No beat cop, they reasoned, would suspect a family with kids out for an evening stroll. It was a brilliant idea; the only problem was, no one in Weather had children. A handful of supporters did, however, and this was how one of Dohrn’s friends, the Chicago attorney Dennis Cunningham, saw his family drawn into clandestineness. Cunningham, as we have seen, had emerged as a key conduit for the money that paid the leadership’s living expenses. He adored Dohrn and considered her one of the most talented minds he had ever encountered.
If anything, Cunningham’s wife, Mona, a tall, thin actress in Chicago’s Second City theater troupe, was even more dazzled. A budding revolutionary herself, Mona had actually attended the Flint Wargasm, taking along Marvin Doyle, who happened to be a relative of her husband’s. Mona was so smitten by Dohrn, in fact, that when she gave birth to her fourth child, in June 1970, she named her Bernadine. The Cunninghams, however, had been having marital troubles, and their work with the underg
round added a new strain to their disagreements. Then, in the fall of 1970, Dohrn invited the couple to California. It was a relaxing trip; the Cunninghams accompanied Dohrn and Jeff Jones on a tour of California campgrounds in an old camper. It was during this trip, Cunningham recalls, that Dohrn floated the idea of the couple joining them underground.
“She said, you know, ‘Maybe you should just fade out, disappear and come out here, maybe [live] down around Santa Rosa,’” Cunningham recalls. “It made no sense to me. What would I do? I couldn’t figure out what the fuck she was talking about.” In Chicago Cunningham had a bustling practice defending all manner of radicals, including the late Fred Hampton and many other black activists. He couldn’t just leave. But Mona Cunningham seemed intrigued. Dohrn was surprisingly candid, encouraging Mona to come alone, Dennis recalls: “She was like all of them, Mark Rudd, all of them, she just came out and said it, ‘You’re really going to stay in this fucking monogamy?’”

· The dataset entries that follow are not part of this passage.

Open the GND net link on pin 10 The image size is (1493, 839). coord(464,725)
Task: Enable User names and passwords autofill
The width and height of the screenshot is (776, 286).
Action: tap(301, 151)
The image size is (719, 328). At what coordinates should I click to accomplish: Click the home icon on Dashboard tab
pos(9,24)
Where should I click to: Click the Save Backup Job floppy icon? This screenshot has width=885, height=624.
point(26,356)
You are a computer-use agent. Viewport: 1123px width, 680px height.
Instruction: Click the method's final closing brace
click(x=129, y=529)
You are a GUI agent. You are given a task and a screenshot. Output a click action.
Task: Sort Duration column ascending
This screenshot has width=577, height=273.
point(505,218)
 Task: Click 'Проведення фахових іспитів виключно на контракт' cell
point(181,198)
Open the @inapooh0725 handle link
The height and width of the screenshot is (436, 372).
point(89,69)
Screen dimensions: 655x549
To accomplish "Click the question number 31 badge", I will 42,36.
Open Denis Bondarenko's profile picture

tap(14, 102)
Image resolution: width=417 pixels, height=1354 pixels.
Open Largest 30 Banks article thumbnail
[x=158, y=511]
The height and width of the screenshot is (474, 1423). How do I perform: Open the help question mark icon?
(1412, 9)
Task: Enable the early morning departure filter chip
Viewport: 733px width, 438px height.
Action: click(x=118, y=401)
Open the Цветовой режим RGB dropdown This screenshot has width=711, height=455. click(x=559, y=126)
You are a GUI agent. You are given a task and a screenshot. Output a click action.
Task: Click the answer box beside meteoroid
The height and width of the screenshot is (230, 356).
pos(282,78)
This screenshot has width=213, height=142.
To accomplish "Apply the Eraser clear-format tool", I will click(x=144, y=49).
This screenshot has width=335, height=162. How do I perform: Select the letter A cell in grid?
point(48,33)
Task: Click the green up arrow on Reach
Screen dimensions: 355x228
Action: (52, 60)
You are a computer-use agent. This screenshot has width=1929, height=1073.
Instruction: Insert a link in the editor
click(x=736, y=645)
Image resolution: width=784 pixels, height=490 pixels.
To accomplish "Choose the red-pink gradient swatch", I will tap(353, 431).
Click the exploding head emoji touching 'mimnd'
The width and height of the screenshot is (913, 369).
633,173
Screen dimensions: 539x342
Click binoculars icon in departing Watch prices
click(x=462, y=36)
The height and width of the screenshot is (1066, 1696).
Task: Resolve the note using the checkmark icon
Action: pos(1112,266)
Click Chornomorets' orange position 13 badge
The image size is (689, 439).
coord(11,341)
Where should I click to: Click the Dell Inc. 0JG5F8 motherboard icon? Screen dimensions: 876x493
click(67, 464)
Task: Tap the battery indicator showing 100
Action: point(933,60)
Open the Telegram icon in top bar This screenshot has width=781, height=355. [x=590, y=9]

After a tense discussion, Dennis announced he was returning to Chicago. Mona stayed behind, Dennis says, “to learn about things. I think she stayed a week or ten days before she came back to Chicago.” As that winter wore on, Mona talked often of going underground. Eventually, the following June, the Cunninghams separated.
Which is how, in the summer of 1971, Mona Cunningham, now going by her maiden name, Mona Mellis, left Chicago and moved west, initially into an Oregon commune, then into a flat in San Francisco’s Haight-Ashbury. She brought all four of her children: Delia, who turned eight that year; her younger brother, Joey; another daughter, Miranda; and the baby, Bernadine. Dohrn welcomed Mona with open arms, continuing what would become a long friendship; the two often referred to themselves as sisters. At the same time, Mona began an extended affair with Bill Ayers. But of all the relationships renewed by the Mellis family’s move to San Francisco, it was the one between Dohrn and eight-year-old Delia Mellis that would endure. Dohrn “was like a favorite aunt, or an older sister, just very cool and very fun to be with,” remembers Delia, today a faculty member affiliated with Bard College in New York.